## START DOCUMENT EXCERPT
Need to combine 3 files, removing duplicate lines

jimallyn · Post by **jimallyn** » Thu Jan 28, 2021 2:27 am

I have been collecting quotes for quite some time, and I now have a file of them that is about 450 pages long. My main desktop computer developed troubles recently, so I was using my laptop for a while, and added a few quotes to the file on the laptop. Then I had to replace the hard drive in the laptop, and then I bought a new desktop computer. Long story short, the end result of all of this is I now have 3 versions of my quotes file. What I need is something that will merge these three files into one, and remove any duplicate lines in the process. The files are in LibreOffice .odt format, but they can easily be converted to plain text files if needed for processing, and I assume that a BASH command, one-liner, or script would easily handle this chore, but I am definitely NOT a BASH wizard. Can somebody help me with this? Thanks.

jimallyn · Post by **jimallyn** » Thu Jan 28, 2021 3:33 am

I found this:

awk '!a[$0]++' input.txt > output.txt

It removes the duplicate lines, but the original file had 2 blank lines between quotes. Of course, this removes those blank lines, and I would like to keep them. I also messed around with sort and uniq but couldn't see a way to get what I want with those, either.
## END DOCUMENT EXCERPT
» **INSTRUCTIONS**:
**a)** Answer these from the forum thread on merging quote files, one line per answer, marked the same way:
(i) What file format are the quote files in?
(ii) How many blank lines separated the quotes in the original file?
(iii) About how many pages long is the quotes file?
**b)** Render this sentence from the forum thread on merging quote files in Spanish: "It removes the duplicate lines, but the original file had 2 blank lines between quotes."
**c)** Write the next part of the forum thread on merging quote files, picking up after its final sentence.
## START GIVEN INFORMATION
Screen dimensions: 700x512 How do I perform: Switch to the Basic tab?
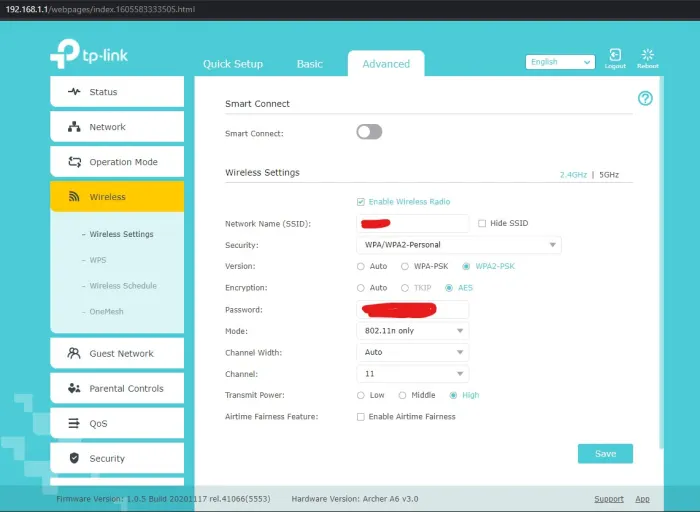310,64
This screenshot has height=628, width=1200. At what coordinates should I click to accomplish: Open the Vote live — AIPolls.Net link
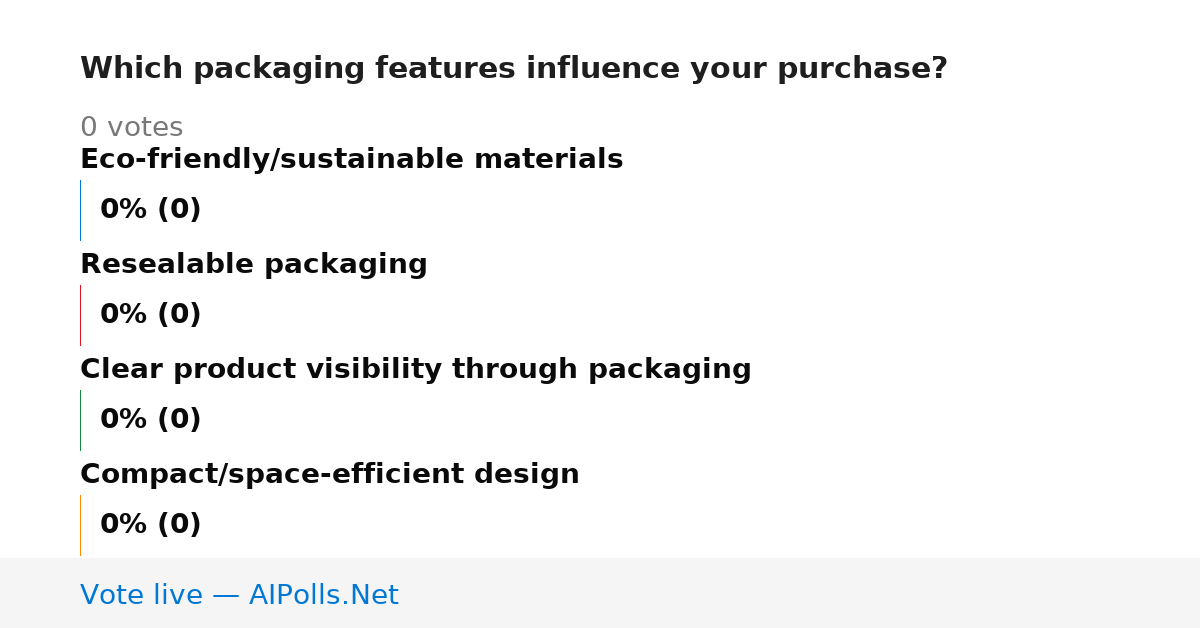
## END GIVEN INFORMATION
» **THE RESPONSES**:
**a)**
(i) LibreOffice .odt format
(ii) 2 blank lines
(iii) About 450 pages

**b)** Elimina las líneas duplicadas, pero el archivo original tenía 2 líneas en blanco entre las citas.

**c)**
t42 · Post by **t42** » Thu Jan 28, 2021 4:33 am

can it be as simple as to change afterwards each \n" OR "\n to \n"\n ?

1000 · Post by **1000** » Thu Jan 28, 2021 5:42 am

Meld is very nice tool ( for me this is best tool )
https://www.fossmint.com/best-diff-merg ... for-linux/

But
1. You need move text from .odt binary file to .txt (just text file)
I don't know tool merge for odt. files.

2. This works great if the lines are sorted.
If not, it's going to be hard to tidy up. ( sometimes )

If Meld not will work very well ...
You can sort all lines in text files.
Before this, make copies of the files because we will damage them.

Example

Code: Select all

$ cat file
C
A
B

$ cat file | sort > new.file

$ cat new.file
A
B
C

Then you can use meld again and you see real differences.
But you can not just move because lines are sorted.
You need find it in orginal file and move the whole your quote by hand.

Unless you write your own script for sorting citations.

1000 · Post by **1000** » Thu Jan 28, 2021 6:52 am

Code: Select all

#!/bin/bash


NUMBER=50000

# Create empty file
echo " " > work.file

while read LINE ;do
    # counter 
    NUMBER=$[$NUMBER+1]
    # counter status instead empty line
    [ -z "$LINE" ] && echo $NUMBER >> work.file
    # save line if not empty
    [ -z "$LINE" ] || echo "$LINE" >> work.file
done < input.txt 

# remove the same lines, then remove numbers from 50000 to 59999 ( counter status )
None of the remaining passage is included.